Shere Khan as he tries to escape the fire in the jungle

I never did anymore than what you see here, put everything in a file folder and moved on to other projects. It wasn't long after that, over the period of about a year, three things happened that changed my direction in illustrating and in my life. The first was a complete overhaul of my artistic style. I had been searching for a new and more dynamic style and had been exploring other techniques. Nothing I tried was working for me. But the old saying about operating in a vacuum is true: eventually you have to get out and mingle with the rest of the world. I met the artist Keith Birdsong at an open fantasy/sci fi art show in 1992, who did incredible covers for the Star Trek novels that were coming out all the time in the early 1990's. I had my own work hung next to his and felt like an ant next to a lion. He took a look at my work (and didn't throw up or scream) and described his technique of airbrush and colored pencil that revolutionized my thinking overnight. Next time I will showcase what resulted from that conversation. And the other two things? I'll reserve those for next time as well.

Thursday, July 7, 2011

Breakdown of an Illustrated Book Part 2

In this post I will diagram some of the challenges in creating settings for a picture book. Once I receive the manuscript, do the layout of the pages (another whole sidebar series I will try to cover later on) and create the characters then the backgrounds need to be designed. In a fictional, completely fantastic story the artist can create and design a world utterly from scratch. This means interpreting the story according to the dictates of the artist's imagination. But since we are all much more comfortable with being able to identify everyday objects used in even a fantastic setting means basing at least some of those designs on our own everyday reality. Even Dr. Seuss had in his drawings identifiable rooms with what looked like functional doors and windows; furniture that appeared to be dressers, chairs, and beds.

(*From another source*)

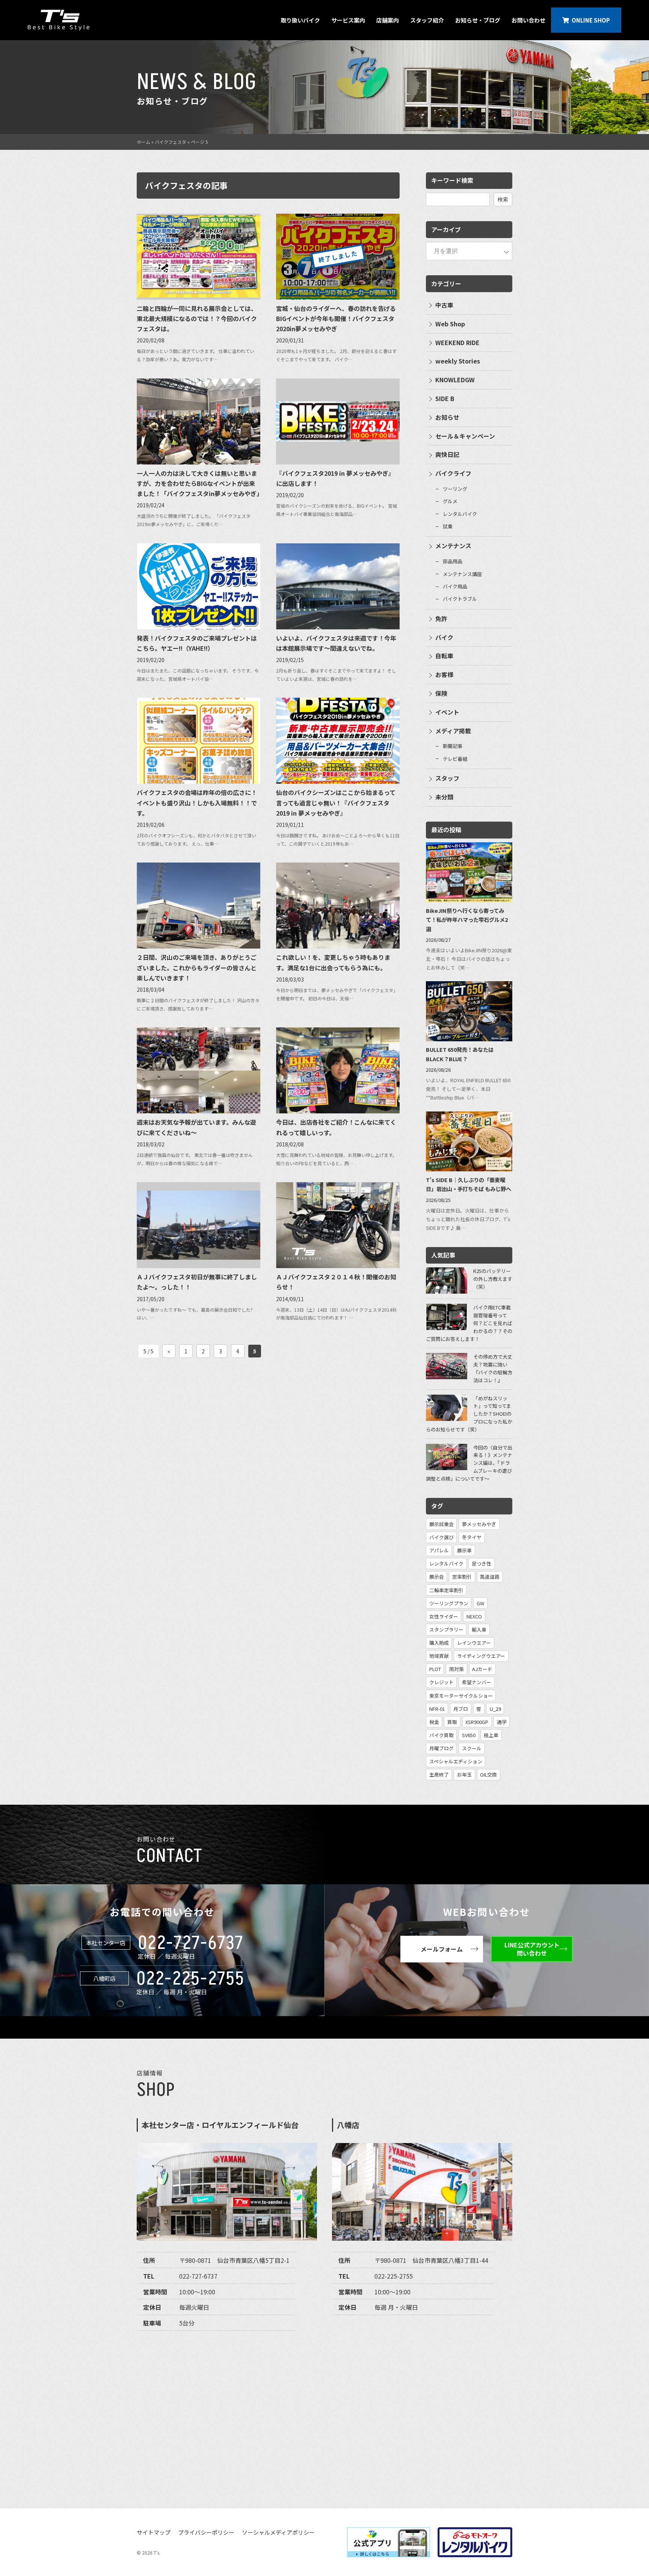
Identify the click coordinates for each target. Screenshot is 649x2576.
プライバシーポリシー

My own exploration of Chinese art and landscapes c.1995

But even a fictional story with an actual historical setting requires a lot of research. For something like the "Kung Fu Panda" series of movies, the characters are anthropomorphic animals playing out their drama in a very believable medieval Chinese setting. I noticed in both movies that an extreme amount of attention was paid to making sure the color schemes, textiles, furniture, interiors, decorations and landscapes were based on traditional historic Chinese models. For "Ross the Reader and the Great Balloon Race" the story took place in 1885 America. Highlights were to include scenes depicting Washington, D.C., Niagara Falls, Yellowstone National Park and San Francisco.

Endpapers for "Ross the Reader and the Great Balloon Race"
For the initial introduction of the race, the heroes have made their way to Washington, D.C. on the mall in front of the U.S. Capitol building where President Grover Cleveland announces the rules for the contest. The elements I needed to pack in this one illustration were:  the balloons, the President and his retinue on the grandstand, the capitol building, and the large crowd of spectators in period dress. Obviously, to me, there is no way to "cheat" the look of the capitol building, so there was no other choice but to research it's look as thoroughly as possible and "build" it up like a layer cake. Besides that, it is the one icon of our government and Washington, D.C. that almost every American can recognize.
U.S. Capitol building illustration from sketch to final
In the finished illustration below you can see I have established the look of the main villains to center right and the hero characters at far right. You might also be interested to know that this was one of the first pieces that I completed for the book. As in most works like this there were very few if any changes in the clothing that the heroes and villains wore. There were only a few exceptions in order for the viewers to be more readily able to identify them visually throughout the book.